Penn Study: A Single Traumatic Brain Injury May Prompt Long-Term Neurodegeneration

Years after a single traumatic brain injury (TBI), survivors still show changes in their brains. In a new study, researchers from the Perelman School of Medicine at the University of Pennsylvania suggest that Alzheimer's disease-like neurodegeneration may be initiated or accelerated following a single traumatic brain injury, even in young adults.

Over 1.7 million Americans suffer a traumatic brain injury each year, and beyond the immediate effects, growing evidence demonstrates that a single TBI may initiate long-term processes that further damage the brain.
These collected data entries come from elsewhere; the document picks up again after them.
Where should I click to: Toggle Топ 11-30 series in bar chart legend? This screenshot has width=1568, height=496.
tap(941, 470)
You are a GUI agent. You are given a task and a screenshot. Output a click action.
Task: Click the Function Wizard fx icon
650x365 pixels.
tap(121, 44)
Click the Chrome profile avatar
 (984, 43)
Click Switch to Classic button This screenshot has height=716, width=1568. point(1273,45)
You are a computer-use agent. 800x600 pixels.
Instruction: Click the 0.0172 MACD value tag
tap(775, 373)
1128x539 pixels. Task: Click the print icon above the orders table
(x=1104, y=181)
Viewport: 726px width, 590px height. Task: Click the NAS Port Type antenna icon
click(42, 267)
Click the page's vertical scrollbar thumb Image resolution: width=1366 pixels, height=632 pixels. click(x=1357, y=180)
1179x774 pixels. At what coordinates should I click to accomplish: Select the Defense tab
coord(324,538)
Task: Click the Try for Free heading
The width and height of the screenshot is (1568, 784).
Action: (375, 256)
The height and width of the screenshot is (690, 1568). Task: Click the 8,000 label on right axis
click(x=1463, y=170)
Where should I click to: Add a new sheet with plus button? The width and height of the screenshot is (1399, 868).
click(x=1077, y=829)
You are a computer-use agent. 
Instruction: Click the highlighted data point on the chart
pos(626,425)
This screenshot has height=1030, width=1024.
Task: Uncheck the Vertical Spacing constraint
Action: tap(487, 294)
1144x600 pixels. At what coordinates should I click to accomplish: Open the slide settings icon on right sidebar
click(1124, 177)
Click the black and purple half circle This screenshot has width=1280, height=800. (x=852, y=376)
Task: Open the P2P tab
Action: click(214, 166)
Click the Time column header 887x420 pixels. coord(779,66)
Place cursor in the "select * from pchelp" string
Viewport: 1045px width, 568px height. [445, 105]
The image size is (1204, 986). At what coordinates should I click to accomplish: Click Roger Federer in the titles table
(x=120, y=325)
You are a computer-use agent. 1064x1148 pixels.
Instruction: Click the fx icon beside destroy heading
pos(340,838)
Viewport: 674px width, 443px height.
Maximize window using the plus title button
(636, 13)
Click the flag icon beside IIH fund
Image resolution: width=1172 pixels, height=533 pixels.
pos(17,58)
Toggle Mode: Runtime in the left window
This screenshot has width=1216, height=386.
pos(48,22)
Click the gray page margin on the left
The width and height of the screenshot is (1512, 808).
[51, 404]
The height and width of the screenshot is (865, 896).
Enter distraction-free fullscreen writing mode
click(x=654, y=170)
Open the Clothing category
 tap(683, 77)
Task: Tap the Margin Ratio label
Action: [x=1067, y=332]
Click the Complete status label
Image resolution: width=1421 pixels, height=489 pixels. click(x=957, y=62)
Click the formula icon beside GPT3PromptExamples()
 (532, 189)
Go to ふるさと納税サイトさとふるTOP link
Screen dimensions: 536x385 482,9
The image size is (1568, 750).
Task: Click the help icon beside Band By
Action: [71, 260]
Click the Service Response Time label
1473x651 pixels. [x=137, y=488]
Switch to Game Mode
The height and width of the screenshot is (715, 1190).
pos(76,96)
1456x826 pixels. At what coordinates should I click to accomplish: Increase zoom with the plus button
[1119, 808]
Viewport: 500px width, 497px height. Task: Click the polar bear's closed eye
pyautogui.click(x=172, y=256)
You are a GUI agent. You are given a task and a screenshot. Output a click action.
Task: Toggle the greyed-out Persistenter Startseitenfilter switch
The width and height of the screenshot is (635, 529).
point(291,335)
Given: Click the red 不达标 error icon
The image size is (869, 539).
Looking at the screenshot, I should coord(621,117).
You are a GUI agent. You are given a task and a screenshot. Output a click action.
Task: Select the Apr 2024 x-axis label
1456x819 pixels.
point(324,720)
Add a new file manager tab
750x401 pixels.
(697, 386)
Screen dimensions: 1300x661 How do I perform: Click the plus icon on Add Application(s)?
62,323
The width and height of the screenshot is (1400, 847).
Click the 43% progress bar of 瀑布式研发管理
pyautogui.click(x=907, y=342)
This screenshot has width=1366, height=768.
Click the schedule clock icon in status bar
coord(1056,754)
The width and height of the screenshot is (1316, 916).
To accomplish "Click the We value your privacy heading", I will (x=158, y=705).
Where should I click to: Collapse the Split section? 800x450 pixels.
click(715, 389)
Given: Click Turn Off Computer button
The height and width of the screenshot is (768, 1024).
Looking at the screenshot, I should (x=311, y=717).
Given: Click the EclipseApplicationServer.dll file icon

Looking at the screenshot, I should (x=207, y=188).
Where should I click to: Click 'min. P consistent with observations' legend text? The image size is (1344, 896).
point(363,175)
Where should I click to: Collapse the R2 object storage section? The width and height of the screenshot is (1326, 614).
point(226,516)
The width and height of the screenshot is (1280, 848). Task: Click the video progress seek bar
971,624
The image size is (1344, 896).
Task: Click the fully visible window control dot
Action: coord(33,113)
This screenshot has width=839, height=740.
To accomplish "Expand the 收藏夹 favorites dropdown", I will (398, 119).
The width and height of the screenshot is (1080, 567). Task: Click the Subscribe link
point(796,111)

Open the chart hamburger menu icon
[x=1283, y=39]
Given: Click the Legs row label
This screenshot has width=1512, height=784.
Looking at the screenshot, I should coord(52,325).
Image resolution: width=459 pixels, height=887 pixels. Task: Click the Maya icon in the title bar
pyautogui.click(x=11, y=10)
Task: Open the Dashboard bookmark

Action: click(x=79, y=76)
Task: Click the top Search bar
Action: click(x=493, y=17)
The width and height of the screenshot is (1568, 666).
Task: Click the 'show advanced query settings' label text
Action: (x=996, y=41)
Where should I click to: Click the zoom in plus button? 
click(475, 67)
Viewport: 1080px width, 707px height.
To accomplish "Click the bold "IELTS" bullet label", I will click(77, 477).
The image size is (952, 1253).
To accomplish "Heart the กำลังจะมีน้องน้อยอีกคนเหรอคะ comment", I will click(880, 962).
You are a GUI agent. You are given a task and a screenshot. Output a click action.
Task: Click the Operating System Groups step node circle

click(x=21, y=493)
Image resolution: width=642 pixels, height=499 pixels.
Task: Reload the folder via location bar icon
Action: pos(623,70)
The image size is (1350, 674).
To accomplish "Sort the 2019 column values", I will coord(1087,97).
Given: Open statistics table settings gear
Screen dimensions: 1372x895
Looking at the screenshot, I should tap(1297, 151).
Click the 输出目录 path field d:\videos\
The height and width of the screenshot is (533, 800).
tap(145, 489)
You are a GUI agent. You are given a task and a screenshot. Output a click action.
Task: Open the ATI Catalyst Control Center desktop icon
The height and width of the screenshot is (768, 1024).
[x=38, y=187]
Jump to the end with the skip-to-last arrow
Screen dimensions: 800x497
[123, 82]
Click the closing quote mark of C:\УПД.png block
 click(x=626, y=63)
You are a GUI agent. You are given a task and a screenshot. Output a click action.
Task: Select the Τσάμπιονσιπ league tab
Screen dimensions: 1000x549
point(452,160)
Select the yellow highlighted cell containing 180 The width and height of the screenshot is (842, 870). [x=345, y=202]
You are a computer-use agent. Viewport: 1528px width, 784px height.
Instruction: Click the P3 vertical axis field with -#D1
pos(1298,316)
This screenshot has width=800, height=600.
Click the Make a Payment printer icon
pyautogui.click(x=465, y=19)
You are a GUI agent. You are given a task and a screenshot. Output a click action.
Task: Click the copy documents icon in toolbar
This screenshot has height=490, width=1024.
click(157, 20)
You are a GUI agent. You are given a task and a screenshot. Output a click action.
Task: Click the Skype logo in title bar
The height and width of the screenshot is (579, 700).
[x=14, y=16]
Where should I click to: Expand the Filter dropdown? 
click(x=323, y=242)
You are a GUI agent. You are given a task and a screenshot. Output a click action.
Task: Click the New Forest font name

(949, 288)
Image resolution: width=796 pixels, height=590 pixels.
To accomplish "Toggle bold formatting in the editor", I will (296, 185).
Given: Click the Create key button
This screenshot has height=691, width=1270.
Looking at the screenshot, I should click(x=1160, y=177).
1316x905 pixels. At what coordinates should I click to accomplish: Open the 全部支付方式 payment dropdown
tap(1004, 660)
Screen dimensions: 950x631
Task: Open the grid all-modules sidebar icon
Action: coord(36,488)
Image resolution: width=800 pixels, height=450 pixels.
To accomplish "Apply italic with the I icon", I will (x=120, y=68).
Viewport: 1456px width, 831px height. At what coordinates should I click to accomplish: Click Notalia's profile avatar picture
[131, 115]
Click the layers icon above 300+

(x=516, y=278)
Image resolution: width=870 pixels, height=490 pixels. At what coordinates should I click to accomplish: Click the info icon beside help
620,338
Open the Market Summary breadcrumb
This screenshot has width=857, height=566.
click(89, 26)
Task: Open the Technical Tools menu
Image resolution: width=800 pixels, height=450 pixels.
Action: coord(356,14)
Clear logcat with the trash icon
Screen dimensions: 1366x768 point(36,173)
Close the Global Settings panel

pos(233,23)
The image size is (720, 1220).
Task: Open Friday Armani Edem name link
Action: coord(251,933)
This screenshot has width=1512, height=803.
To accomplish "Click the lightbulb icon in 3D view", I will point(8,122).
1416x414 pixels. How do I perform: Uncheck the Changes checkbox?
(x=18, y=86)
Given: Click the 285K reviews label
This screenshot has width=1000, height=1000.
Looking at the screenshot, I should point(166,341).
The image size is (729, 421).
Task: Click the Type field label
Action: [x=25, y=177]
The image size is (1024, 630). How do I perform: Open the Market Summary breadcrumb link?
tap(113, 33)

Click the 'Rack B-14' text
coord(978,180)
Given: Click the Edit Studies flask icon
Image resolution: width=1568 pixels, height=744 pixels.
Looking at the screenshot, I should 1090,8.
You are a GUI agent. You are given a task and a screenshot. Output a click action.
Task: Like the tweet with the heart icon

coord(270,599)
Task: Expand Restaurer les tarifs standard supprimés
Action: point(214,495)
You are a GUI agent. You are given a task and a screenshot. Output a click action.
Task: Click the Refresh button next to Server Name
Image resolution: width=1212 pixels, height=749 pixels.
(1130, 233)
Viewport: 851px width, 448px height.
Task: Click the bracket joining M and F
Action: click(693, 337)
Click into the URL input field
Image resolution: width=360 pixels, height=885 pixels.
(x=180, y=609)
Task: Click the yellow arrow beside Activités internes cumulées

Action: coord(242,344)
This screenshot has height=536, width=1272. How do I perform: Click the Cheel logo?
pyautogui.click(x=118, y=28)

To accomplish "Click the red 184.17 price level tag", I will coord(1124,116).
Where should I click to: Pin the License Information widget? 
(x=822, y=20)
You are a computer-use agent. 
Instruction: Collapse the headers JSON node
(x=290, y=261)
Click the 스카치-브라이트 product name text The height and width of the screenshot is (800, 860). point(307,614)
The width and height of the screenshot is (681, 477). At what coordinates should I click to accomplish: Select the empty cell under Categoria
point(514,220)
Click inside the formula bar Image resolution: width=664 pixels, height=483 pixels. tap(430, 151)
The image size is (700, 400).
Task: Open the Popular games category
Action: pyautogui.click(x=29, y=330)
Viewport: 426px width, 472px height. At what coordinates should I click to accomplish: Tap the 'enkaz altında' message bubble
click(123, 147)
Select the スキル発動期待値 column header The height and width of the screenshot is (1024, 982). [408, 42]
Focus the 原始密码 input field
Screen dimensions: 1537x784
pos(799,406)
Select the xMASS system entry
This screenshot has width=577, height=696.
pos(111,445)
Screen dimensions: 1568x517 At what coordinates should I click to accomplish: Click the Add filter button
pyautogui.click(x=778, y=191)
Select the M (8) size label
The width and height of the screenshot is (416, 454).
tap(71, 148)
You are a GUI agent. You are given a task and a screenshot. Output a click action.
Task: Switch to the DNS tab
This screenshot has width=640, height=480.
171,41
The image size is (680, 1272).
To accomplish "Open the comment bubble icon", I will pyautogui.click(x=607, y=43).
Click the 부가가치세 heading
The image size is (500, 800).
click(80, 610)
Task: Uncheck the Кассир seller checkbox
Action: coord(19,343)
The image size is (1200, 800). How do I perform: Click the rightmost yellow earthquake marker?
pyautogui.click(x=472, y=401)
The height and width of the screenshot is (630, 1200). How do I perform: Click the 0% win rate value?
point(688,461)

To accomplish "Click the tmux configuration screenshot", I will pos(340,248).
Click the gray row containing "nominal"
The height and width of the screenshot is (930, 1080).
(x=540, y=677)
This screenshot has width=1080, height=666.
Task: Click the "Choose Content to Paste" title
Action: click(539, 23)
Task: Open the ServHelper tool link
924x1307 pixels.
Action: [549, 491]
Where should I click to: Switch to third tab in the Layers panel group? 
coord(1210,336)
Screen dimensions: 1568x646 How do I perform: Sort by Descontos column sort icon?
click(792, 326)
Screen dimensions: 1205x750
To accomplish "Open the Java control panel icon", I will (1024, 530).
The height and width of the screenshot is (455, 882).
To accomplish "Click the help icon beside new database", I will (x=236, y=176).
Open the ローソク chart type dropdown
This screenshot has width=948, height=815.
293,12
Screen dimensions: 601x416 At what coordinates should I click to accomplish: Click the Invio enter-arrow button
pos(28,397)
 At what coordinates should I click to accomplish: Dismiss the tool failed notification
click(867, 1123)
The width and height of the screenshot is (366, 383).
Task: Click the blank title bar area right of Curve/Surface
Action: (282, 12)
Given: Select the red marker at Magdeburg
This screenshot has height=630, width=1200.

TBI is an established risk factor for later development of cognitive impairments, such as Alzheimer's disease.

"A single traumatic brain injury is very serious, both initially, and as we're now learning, even later in life," said Douglas Smith, MD, professor of Neurosurgery and director of the Center for Brain Injury and Repair at Penn's Perelman School of Medicine, the study's co-senior author. "Plaques and tangles are appearing abnormally early in life, apparently initiated or accelerated by a single TBI."

The study appears online in Brain Pathology, and was done in conjunction with neuropathologist Dr. William Stewart, from the University of Glasgow and Southern General Hospital in Glasgow, UK.